"You don't know what I suffered, or what I suffer still. You are very happy. I am a miserable man. Greta, do you know what it is to love without being loved? How can you know? It is torture beyond the gift of words—misery beyond the relief of tears. It is not jealousy; that is no more than a vulgar kind of envy. It is a nameless, measureless torment."
He paused again. She did not speak. His voice grew tremulous.
"I'm not one of the fools who think that the souls that are created for each other must needs come together—that destiny draws them from the uttermost parts of the earth—that, trifle as they will with their best hopes, fate is stronger than they are, and true to the pole-star of ultimate happiness. I know the world too well to believe nonsense like that. I know that every day, every hour, men and women are casting themselves away—men on the wrong women, women on the wrong men—and that all this is a tangle that will never, never be undone."
He stepped up to where she sat and dropped his voice to a whisper.

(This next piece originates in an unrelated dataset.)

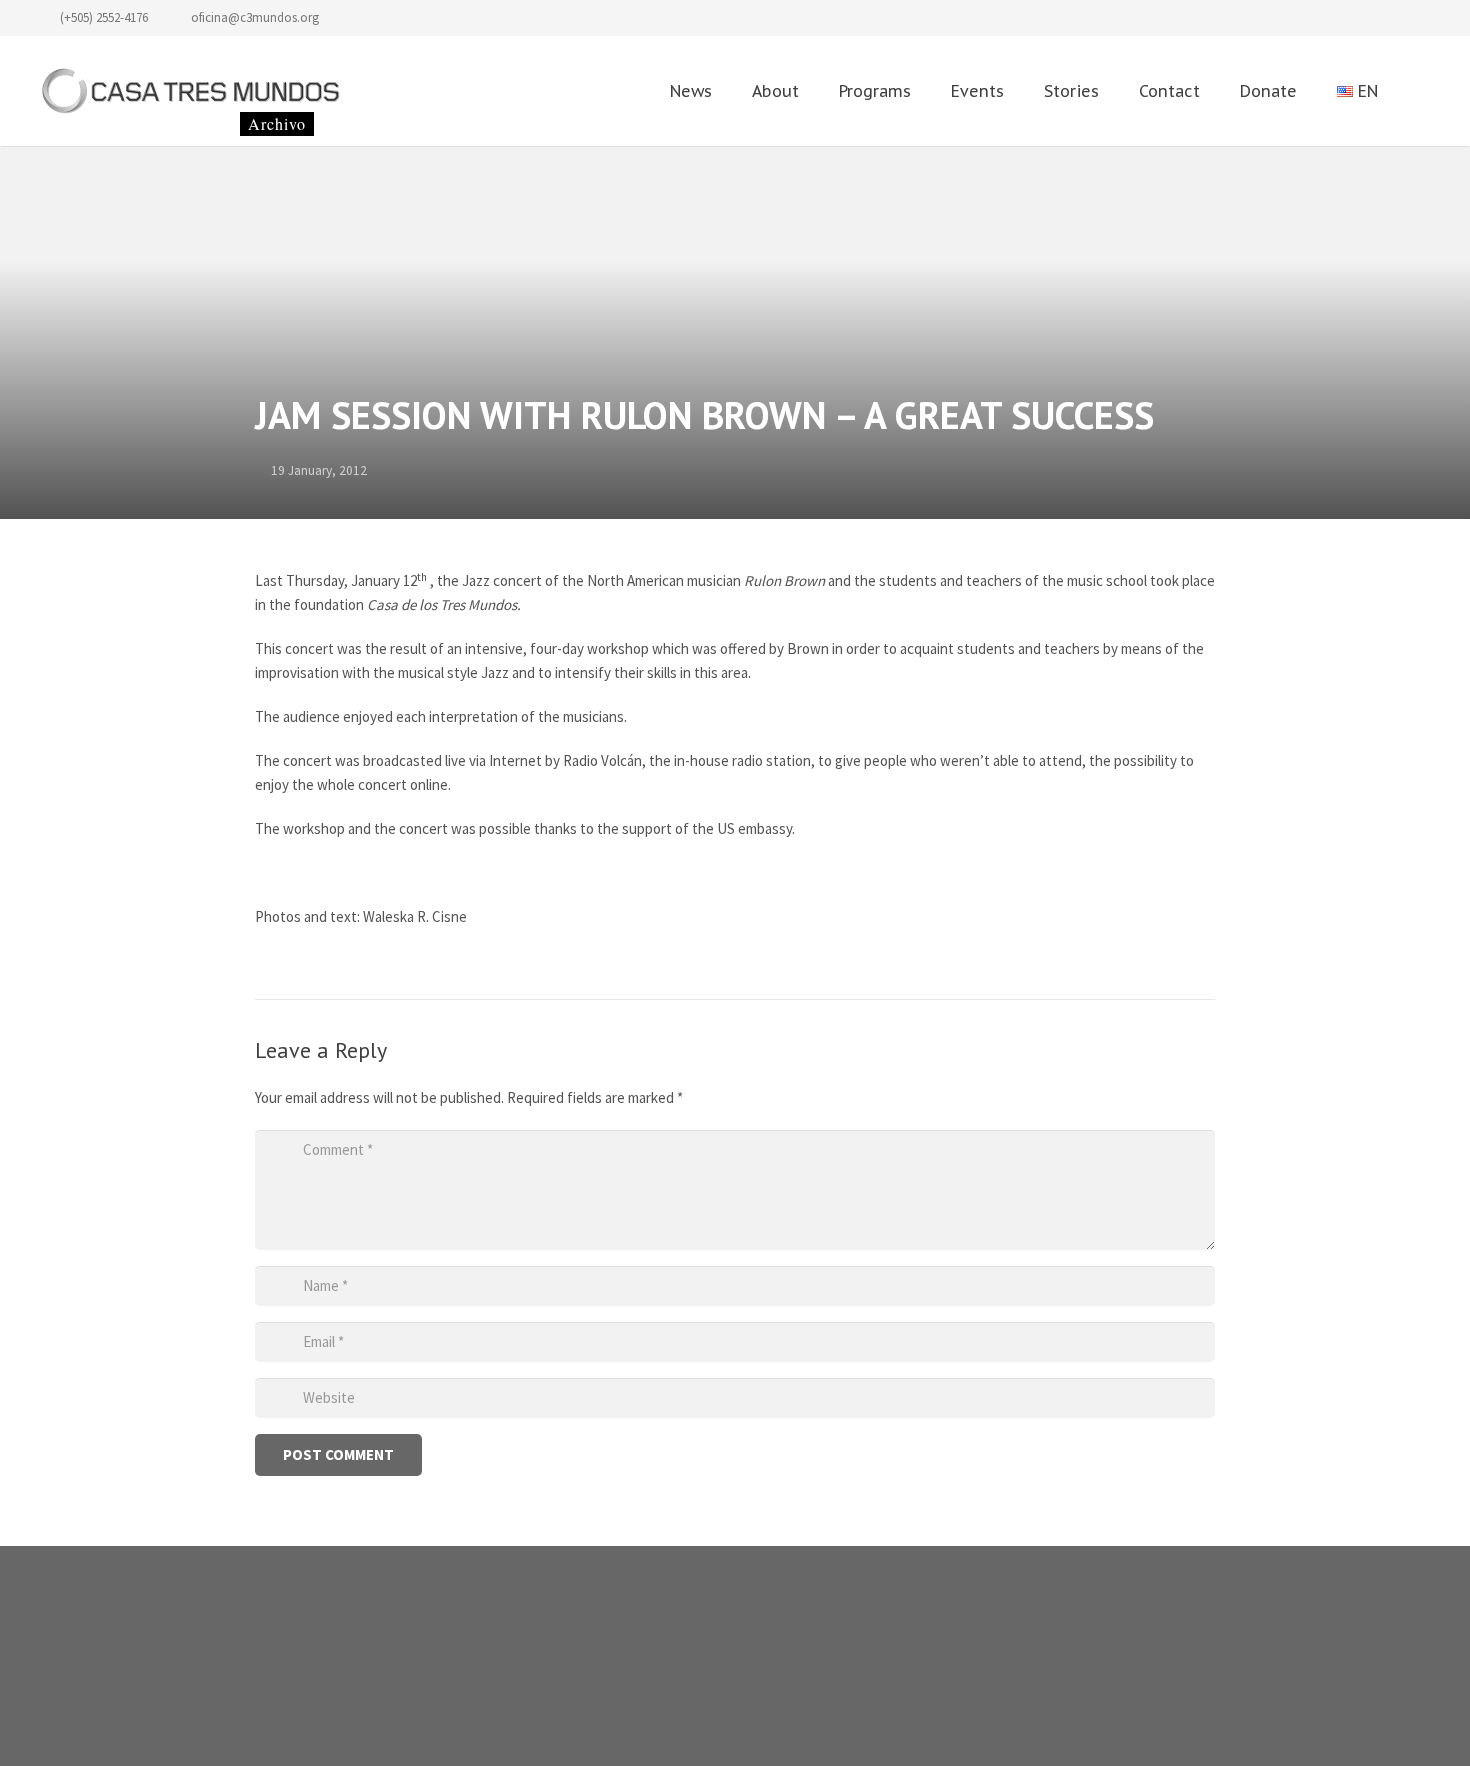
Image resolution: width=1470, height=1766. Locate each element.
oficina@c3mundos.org (255, 17)
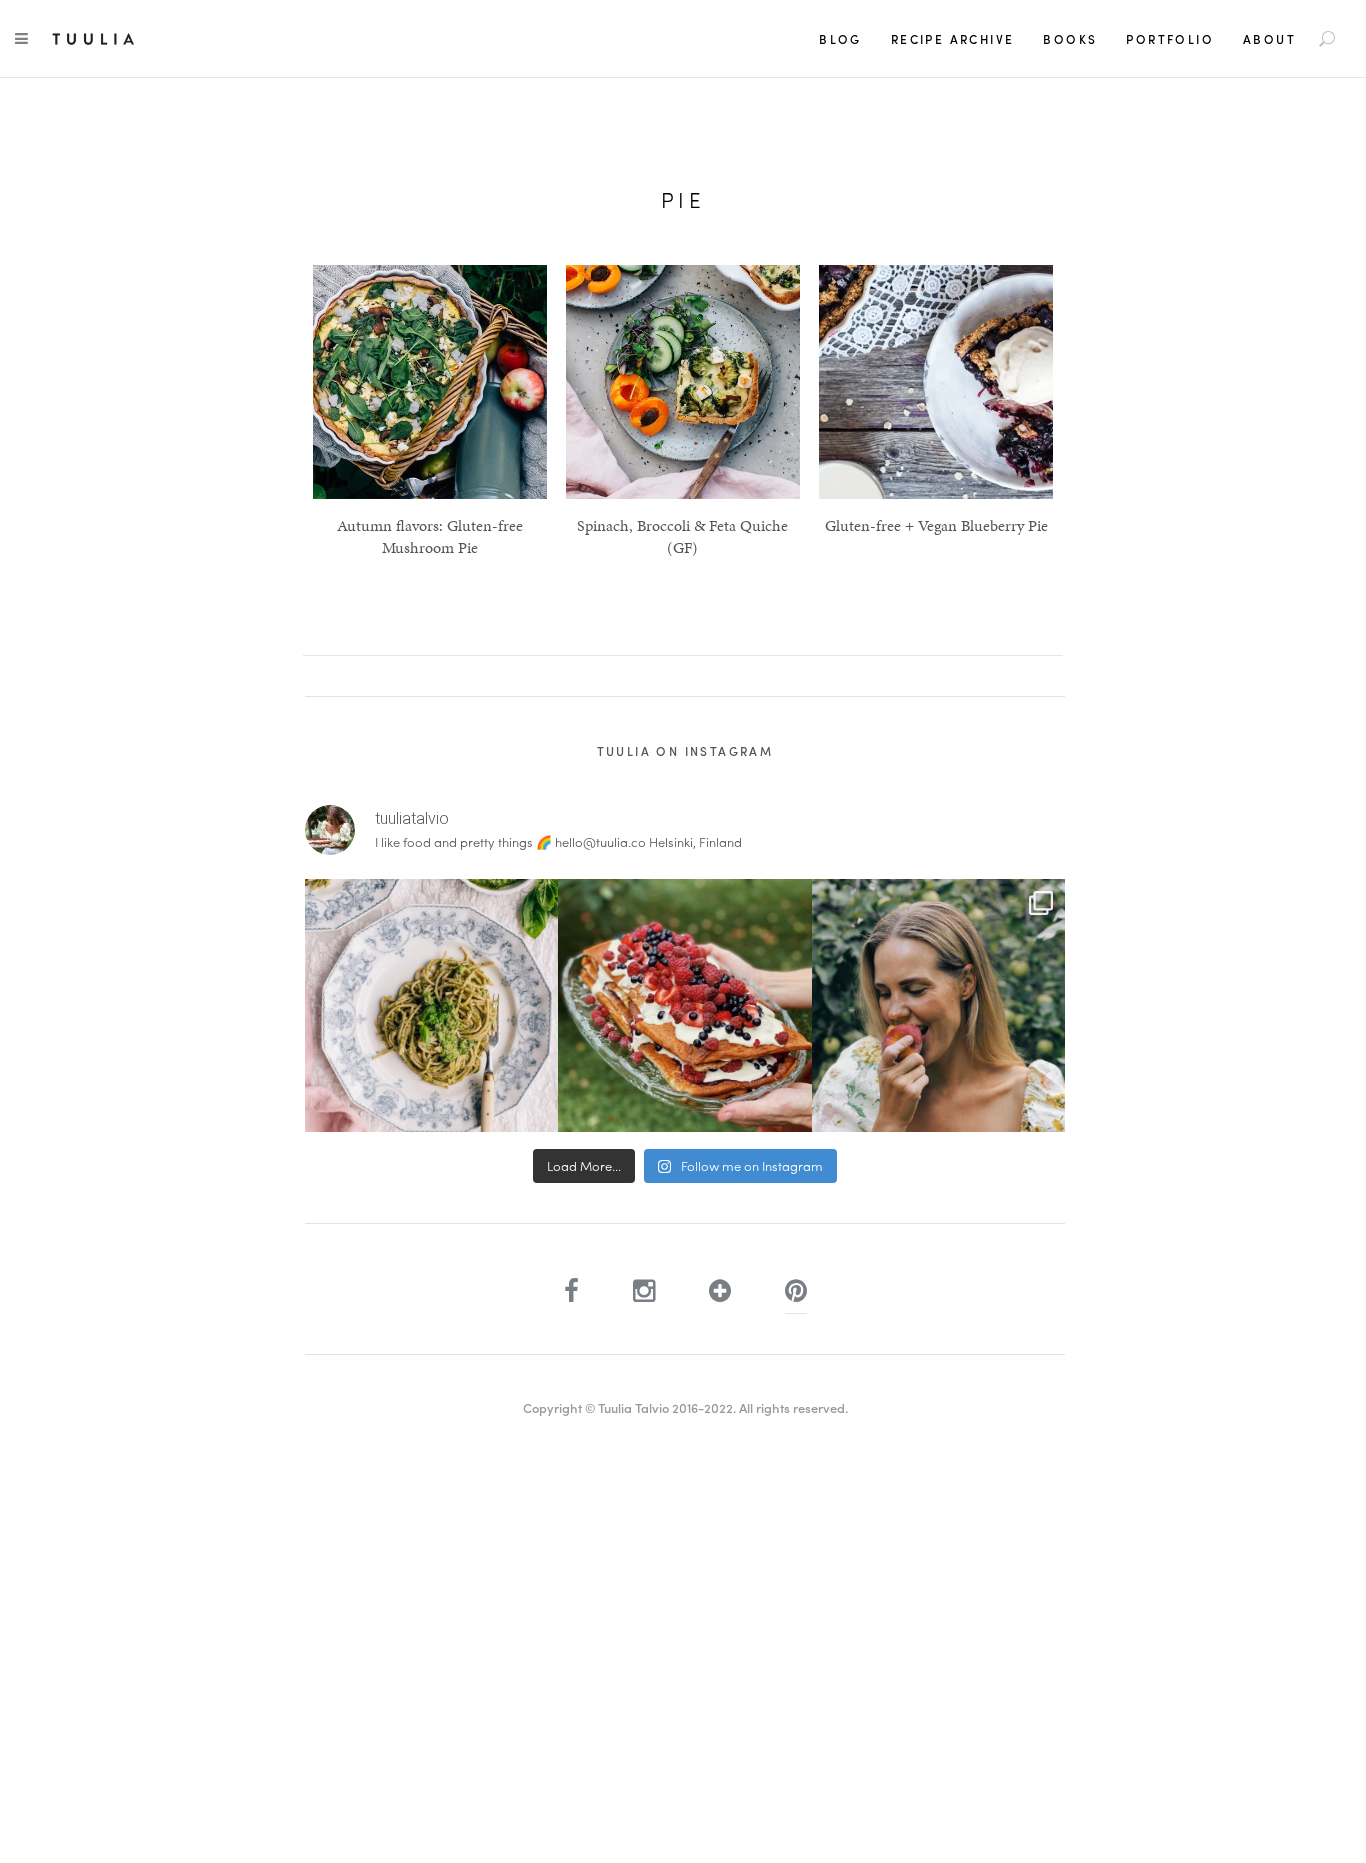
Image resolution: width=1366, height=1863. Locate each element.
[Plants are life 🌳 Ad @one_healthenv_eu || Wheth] (938, 1005)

"Greta—permit me to say it—I loved you dearly. Would to Heaven I had not! My love was not of yesterday. It was you and I, I and you. That was the only true marriage possible to either of us from world's end to world's end. But Paul came between us; and when I saw you give yourself to the wrong man—"
Greta had risen to her feet.
"You say you come to ask pardon for what you said, but you really come to repeat it." So saying, she made a show of leaving the room.
Hugh stood awhile in silence. Then he threw off his faltering tone and drew himself up.
"I have come," he said, "to warn you before it is too late. I have come to say, while it is yet time, never marry my brother, for as sure as God is above us, you will repent it with unquenchable tears if you do."
Greta's eyes flashed with an expression of disdain.